Sweet & Sour Holishkes
Jews all over the world make stuffed cabbage leaves, although the names and recipes vary. They are "galuptze" from Russia, "holishkes" from Eastern Europe, "sarmali" from Romania and "dolmas" from Armenia.

Recipe Ingredients:

Cabbage

  • 1 loose head cabbage (5 lb./2.25 kg)

Stuffing

  • 1 medium onion
  • 1 garlic clove, pressed
  • 1 tsp./5 ml salt
  • 1/2 tsp./2 ml pepper
  • 1/2 cup/125 ml stock or water
  • 2 tsp./10 ml prepared mustard
  • 1/4 cup/50 ml ketchup
  • 1 tsp./5 ml HP sauce
  • 1/2 cup/125 ml long grain rice (raw)
Sauce
  • 1 (28 oz./796 ml) can tomatoes
  • 2 (312 grams/11 oz.) cans tomato mushroom sauce
  • 1/2 cup/125 ml sugar Twin (brown sugar replacement)
    juice of one lemon (1/4 cup/50 ml)

Place cabbage in a plastic bag in freezer at least 2 days in advance. Remove from freezer the night before you intend to make cabbage rolls. Remove from bag and place in colander in sink. In the morning, core cabbage. Leaves will separate easily. Dry with paper towels.

Combine all stuffing ingredients; mix well. Place a heaping tablespoon of mixture near stem end of each leaf. Fold stem end over filling, then fold in the sides; roll up firmly.
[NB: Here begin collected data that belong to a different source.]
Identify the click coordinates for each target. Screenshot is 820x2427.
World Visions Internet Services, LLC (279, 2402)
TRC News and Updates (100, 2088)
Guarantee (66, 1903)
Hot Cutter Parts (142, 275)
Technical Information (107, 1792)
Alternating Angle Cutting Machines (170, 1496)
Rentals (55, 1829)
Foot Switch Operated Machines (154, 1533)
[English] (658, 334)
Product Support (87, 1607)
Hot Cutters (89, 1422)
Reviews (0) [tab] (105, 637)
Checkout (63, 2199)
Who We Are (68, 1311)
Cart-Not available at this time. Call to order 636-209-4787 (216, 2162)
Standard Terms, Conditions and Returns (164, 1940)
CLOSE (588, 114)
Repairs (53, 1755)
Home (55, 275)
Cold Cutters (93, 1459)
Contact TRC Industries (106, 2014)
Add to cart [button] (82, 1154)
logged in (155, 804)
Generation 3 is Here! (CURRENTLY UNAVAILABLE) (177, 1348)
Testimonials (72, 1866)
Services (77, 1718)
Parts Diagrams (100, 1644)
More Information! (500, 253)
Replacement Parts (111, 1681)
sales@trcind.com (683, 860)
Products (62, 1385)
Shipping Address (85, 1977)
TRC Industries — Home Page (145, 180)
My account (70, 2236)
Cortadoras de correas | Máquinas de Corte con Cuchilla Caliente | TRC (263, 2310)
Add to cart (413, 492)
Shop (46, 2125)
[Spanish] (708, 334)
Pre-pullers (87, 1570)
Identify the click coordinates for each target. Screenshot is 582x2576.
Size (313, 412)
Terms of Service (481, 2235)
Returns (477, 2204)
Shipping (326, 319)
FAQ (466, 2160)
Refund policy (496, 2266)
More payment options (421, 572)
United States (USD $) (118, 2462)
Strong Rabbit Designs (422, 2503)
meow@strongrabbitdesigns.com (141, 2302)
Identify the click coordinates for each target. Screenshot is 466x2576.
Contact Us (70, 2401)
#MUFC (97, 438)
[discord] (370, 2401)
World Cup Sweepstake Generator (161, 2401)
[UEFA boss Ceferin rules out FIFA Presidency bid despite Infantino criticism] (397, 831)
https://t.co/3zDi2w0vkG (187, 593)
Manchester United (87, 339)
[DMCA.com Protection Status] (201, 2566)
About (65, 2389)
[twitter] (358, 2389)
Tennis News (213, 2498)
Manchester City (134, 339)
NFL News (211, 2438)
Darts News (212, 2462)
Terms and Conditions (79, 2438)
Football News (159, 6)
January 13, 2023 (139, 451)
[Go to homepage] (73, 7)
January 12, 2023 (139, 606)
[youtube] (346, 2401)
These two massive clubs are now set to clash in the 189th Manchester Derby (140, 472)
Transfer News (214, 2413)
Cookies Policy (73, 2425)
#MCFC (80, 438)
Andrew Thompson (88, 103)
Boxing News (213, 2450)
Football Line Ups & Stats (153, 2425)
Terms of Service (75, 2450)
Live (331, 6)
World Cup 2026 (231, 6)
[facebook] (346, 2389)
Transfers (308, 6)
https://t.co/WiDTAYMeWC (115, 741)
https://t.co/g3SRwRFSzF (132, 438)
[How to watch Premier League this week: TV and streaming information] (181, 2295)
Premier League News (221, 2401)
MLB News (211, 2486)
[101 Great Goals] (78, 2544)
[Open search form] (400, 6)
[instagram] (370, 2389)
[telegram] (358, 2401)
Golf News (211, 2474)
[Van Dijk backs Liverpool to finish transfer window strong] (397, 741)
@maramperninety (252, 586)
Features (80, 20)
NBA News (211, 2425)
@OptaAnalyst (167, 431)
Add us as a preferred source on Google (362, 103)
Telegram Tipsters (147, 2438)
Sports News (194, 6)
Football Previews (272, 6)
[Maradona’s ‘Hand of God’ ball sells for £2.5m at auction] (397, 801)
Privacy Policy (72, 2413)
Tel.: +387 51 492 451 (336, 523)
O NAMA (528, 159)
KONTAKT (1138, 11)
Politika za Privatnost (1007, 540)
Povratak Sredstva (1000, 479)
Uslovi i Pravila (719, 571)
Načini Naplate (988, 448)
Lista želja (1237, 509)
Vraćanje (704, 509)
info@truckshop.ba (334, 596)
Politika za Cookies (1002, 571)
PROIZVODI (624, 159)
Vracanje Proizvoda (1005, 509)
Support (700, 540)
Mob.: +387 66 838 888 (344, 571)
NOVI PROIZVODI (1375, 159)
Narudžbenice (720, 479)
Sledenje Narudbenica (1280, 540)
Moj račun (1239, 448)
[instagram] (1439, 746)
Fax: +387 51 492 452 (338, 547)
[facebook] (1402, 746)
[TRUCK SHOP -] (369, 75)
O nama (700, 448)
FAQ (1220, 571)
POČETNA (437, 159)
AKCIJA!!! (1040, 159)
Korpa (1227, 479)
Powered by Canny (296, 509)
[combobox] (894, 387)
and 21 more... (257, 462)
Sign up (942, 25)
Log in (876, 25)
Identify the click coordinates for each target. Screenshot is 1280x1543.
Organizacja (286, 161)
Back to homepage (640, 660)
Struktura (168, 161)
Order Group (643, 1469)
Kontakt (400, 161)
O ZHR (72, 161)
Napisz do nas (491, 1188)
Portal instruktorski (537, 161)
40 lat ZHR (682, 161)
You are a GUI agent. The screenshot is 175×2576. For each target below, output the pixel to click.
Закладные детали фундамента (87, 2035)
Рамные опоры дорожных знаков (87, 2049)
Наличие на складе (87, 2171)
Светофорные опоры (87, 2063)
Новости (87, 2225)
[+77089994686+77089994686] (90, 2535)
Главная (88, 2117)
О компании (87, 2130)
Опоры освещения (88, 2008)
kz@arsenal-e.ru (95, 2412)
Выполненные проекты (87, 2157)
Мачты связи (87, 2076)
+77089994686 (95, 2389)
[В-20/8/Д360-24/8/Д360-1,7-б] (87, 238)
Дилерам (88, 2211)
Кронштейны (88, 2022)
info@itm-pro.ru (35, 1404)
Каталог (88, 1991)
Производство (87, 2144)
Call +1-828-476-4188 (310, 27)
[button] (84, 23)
Combine sauce ingredients. Shred the core and any leftover cabbage. In a Dutch oven, place a layer of cabbage, a layer of cabbage rolls (seam-side-down), tightly packed, then a layer of sauce. Repeat until all is used. Simmer gently for 2 hours on top of stove tightly covered.

Preheat oven to 275F. Sprinkle with paprika. Place in oven uncovered. Bake 2 hours. Freezes well.

Makes 30

One cabbage roll is 1 protein choice, 1/2 starchy choice, 8 grams carbohydrate, 8 grams protein, 3 grams fat. 91 calories.

◊ Permission Granted by Norene Gilletz

Food for Sukkot
by Norene Gilletz

 

 

Also see Healthy Helpings: 800 Fast & Fabulous Recipe

 

Sukkot -- Vegetable Dishes

Sukkot celebrates the final gathering of the harvest before the winter. Meals are served in the Sukkah, an outdoor structure with a leafy roof partly open to the sky. The Sukkah symbolizes the temporary shelters in which our ancestors lived during their 40 years in the desert.

The agricultural theme is celebrated by eating a variety of fruits and vegetables. Stuffed vegetables (cabbage, eggplant, zucchini, peppers) are served for Sukkot. Kreplach and kugels, challah and strudels - these are a few of my favorite things!.

Shemini Atzeret and Simchat Torah are the culmination of the High Holy Days. On Shemini Atzeret, the 8th day of Sukkot, it is customary to eat in the Sukkah. On Simchat Torah, we resume eating our meals indoors. Cabbage rolls are often served for Simchat Torah, because their cylindrical shape symbolizes the shape of the scrolls of the Torah.

Thanks to Esther Schwartz, Toronto kosher food expert, for sharing this delicious recipe which is perfect for Sukkot!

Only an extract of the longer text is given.